Si le nombre d’indicateurs (essentiellement environnementaux) certifiés est en hausse, ils affichent en revanche un niveau de fiabilité « modéré ». Seules 6 entreprises peuvent se féliciter d’avoir des indicateurs avec un « niveau d’assurance raisonnable » (le plus élevé) : GDF, SUEZ Environnement, LVMH, Renault, France Telecom et Veolia Environnement. Globalement le nombre d’indicateurs renseignés par les entreprises est en hausse : de 7,4 en moyenne pour l’environnement en 2010, les entreprises sont passées à 9,7 en moyenne cette année. Les indicateurs sociaux sont passés de 5 à 7,3 en 2011. Concernant l’environnement, les objectifs les plus fréquemment cités sont la réduction des émissions de CO2 et la valorisation/recyclage des déchets ; côté social la mixité/diversité puis la sécurité/santé sont les plus répandus.

Enfin l’étude montre que la formalisation du reporting extra-financier  progresse, puisque 34 % des entreprises publient un document conforme à la Global Reporting Initiative (GRI) et que 15 d’entre elles publient leur « niveau d’application GRI ». Quatre affichent un niveau A+: France Telecom Orange, Lafarge, PSA Peugeot-Citroën et STMicroelectronics. Quant à l’intégration des données extra-financières dans les résultats financiers, on est encore très loin du compte. Peu d’entreprises en font état dans leur communication financière, en dehors de considérations environnementales pour les groupes les plus exposés. Et aucune d'entre elles n’a aujourd’hui démontré sa capacité à convaincre ses actionnaires de l’importance du non financier dans les résultats financiers…
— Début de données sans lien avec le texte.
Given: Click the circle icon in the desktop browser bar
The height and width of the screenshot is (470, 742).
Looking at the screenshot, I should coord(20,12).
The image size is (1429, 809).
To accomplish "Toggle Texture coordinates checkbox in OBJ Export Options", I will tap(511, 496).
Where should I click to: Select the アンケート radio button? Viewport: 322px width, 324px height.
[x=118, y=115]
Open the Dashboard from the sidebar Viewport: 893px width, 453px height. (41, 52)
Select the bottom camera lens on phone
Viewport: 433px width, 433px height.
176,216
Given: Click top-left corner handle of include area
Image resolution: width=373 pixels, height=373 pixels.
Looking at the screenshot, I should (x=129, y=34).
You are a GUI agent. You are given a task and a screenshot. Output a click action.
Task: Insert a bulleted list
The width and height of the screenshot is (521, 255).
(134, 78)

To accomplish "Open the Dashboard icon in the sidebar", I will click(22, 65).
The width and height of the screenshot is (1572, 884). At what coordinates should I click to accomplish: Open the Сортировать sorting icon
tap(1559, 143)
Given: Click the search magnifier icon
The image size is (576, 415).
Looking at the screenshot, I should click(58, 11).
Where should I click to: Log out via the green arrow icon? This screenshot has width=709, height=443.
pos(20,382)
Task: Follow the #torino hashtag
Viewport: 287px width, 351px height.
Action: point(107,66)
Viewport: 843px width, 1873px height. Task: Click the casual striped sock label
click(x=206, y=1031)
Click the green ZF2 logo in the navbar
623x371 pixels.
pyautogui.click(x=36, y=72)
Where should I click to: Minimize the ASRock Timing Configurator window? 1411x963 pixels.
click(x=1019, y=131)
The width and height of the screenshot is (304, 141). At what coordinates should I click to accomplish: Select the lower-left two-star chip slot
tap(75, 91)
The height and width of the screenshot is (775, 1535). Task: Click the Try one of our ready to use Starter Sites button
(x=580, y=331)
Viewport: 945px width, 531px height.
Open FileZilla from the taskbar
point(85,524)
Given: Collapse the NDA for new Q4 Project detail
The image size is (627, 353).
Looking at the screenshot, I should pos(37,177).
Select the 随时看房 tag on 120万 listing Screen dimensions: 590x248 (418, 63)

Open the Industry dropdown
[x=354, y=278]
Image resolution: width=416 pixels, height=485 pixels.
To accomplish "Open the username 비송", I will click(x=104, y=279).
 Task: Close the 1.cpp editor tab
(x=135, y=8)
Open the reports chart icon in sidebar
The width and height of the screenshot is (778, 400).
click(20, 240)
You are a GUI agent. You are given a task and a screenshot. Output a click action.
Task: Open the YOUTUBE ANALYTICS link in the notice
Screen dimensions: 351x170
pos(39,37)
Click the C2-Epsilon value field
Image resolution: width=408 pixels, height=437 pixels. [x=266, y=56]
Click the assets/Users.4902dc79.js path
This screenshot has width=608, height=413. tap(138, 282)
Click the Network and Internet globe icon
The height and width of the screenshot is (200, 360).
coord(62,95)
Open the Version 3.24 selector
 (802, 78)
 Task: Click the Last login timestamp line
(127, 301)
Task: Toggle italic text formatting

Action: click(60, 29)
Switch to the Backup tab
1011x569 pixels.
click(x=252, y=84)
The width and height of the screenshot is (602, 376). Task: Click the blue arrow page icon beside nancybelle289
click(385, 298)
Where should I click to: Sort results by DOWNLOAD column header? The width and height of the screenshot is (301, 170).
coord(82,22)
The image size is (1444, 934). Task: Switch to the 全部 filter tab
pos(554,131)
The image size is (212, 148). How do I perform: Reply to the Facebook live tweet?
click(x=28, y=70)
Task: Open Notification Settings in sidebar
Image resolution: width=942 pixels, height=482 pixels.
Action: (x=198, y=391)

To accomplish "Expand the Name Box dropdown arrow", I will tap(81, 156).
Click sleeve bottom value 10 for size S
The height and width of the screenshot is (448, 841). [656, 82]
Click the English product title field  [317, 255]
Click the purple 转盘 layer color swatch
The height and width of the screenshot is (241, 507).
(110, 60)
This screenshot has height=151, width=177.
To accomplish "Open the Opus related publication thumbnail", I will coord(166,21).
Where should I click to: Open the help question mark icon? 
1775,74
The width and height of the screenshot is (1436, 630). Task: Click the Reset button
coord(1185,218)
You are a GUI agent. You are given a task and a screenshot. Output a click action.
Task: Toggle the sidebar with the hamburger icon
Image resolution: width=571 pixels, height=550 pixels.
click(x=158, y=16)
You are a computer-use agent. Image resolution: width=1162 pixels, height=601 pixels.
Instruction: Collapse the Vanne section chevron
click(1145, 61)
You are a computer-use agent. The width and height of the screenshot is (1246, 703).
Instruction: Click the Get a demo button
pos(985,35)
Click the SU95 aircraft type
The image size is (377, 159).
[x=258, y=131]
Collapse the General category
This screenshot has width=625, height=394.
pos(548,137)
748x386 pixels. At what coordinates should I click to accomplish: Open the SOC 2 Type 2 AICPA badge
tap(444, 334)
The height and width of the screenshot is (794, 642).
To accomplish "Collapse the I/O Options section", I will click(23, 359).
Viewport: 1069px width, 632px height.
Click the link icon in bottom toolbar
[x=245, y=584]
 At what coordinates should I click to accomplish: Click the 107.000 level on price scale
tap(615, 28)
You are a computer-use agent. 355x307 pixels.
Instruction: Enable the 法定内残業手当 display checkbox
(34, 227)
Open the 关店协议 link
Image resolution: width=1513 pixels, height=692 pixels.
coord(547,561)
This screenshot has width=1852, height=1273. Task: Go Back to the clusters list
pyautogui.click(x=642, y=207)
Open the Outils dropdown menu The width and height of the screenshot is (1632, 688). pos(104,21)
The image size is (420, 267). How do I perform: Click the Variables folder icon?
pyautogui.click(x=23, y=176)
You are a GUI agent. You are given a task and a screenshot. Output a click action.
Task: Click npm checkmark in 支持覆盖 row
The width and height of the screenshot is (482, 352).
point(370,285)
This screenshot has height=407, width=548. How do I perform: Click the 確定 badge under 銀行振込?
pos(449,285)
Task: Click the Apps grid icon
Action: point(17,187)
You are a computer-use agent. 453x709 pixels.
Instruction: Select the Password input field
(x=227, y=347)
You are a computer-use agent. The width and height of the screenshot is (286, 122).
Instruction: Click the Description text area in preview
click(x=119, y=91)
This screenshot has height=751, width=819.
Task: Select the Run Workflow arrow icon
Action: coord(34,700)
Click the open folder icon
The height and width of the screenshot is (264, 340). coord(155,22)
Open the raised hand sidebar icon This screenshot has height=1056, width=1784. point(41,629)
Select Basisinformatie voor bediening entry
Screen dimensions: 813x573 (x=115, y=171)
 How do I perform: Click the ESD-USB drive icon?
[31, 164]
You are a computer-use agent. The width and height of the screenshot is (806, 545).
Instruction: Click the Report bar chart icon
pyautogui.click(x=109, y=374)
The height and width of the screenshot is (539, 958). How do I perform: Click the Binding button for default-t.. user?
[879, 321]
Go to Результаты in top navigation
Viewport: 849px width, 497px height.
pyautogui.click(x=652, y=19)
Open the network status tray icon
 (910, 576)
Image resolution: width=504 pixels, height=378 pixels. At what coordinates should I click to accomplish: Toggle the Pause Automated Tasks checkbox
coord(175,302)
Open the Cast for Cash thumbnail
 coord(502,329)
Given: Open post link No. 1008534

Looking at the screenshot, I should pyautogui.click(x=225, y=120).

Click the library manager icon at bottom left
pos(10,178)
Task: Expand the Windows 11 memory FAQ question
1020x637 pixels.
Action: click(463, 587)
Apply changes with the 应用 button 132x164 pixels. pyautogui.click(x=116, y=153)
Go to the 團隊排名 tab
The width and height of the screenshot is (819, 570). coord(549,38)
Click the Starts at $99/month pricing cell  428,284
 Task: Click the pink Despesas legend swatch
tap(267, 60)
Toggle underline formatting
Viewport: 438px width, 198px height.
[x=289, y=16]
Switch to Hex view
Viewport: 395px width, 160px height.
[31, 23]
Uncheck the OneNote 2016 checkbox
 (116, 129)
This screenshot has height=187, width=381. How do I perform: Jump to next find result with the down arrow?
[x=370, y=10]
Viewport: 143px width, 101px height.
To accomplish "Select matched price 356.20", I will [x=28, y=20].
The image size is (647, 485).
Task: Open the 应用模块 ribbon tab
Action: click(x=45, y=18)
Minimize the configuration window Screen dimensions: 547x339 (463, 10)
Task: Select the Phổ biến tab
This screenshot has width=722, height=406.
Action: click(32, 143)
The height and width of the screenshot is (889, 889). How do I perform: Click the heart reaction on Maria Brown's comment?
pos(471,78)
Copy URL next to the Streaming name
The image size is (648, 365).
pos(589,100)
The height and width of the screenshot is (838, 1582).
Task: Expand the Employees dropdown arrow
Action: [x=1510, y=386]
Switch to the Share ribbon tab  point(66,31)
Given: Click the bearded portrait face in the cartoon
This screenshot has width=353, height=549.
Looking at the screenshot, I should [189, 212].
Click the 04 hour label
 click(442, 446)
Communication sur les objectifs RSE non atteints

Fait nouveau cette année, 12 entreprises dont Accor, ArcelorMittal, Crédit agricole, Danone, LVMH, Renault, Saint-Gobain, Schneider Electric et Vivendi  reconnaissent qu’elles n’atteindront pas les objectifs RSE qu’elles se sont fixées, dont la moitié concernent l’environnement. La crise économique est une raison avancée, mais également le manque de concertation avec les opérationnels ainsi que la définition d’objectifs trop ambitieux. Unibail explique ainsi que 8% de ses objectifs ne sont pas atteints en raison d’une forte ambition visant à mobiliser ses équipes. Au risque de ne pas atteindre 100% des objectifs.


S’agissant de la politique de rémunération des dirigeants et cadres, encore peu d’entreprises choisissent d’indexer une part significative des primes sur l’atteinte d’objectifs RSE.  En effet, 30 % des sociétés du CAC 40 indexent en moyenne 15 % de la rémunération variable des dirigeants sur des indicateurs extra-financiers. Deux groupes se distinguent en appliquant ces critères à un tiers de la rémunération variable (Danone et France Telecom Orange). Sur les 20 entreprises concernées, 5 appliquent ce système aux dirigeants et aux managers (France Telecom l’applique par exemple aux 800 premiers cadres du groupe). Air Liquide est par ailleurs le seul à combiner des critères environnementaux et sociaux dans l’attribution des bonus. Alors que la plupart privilégient un seul critère,  EDF a retenu 3 critères environnementaux : réduction des consommations électrique des sites, plans de déplacement d’entreprise et valorisation des déchets.

Enfin, un thème émerge cette année, en résonance avec les débats économiques et politiques actuels : le « partage de la valeur ajoutée ». 10 entreprises publient cette année des informations sur le sujet, pour montrer que l’intégralité des bénéfices ne sont pas intégralement distribués aux actionnaires mais aussi aux salariés, aux sous-traitants, aux collectivités ou au mécénat.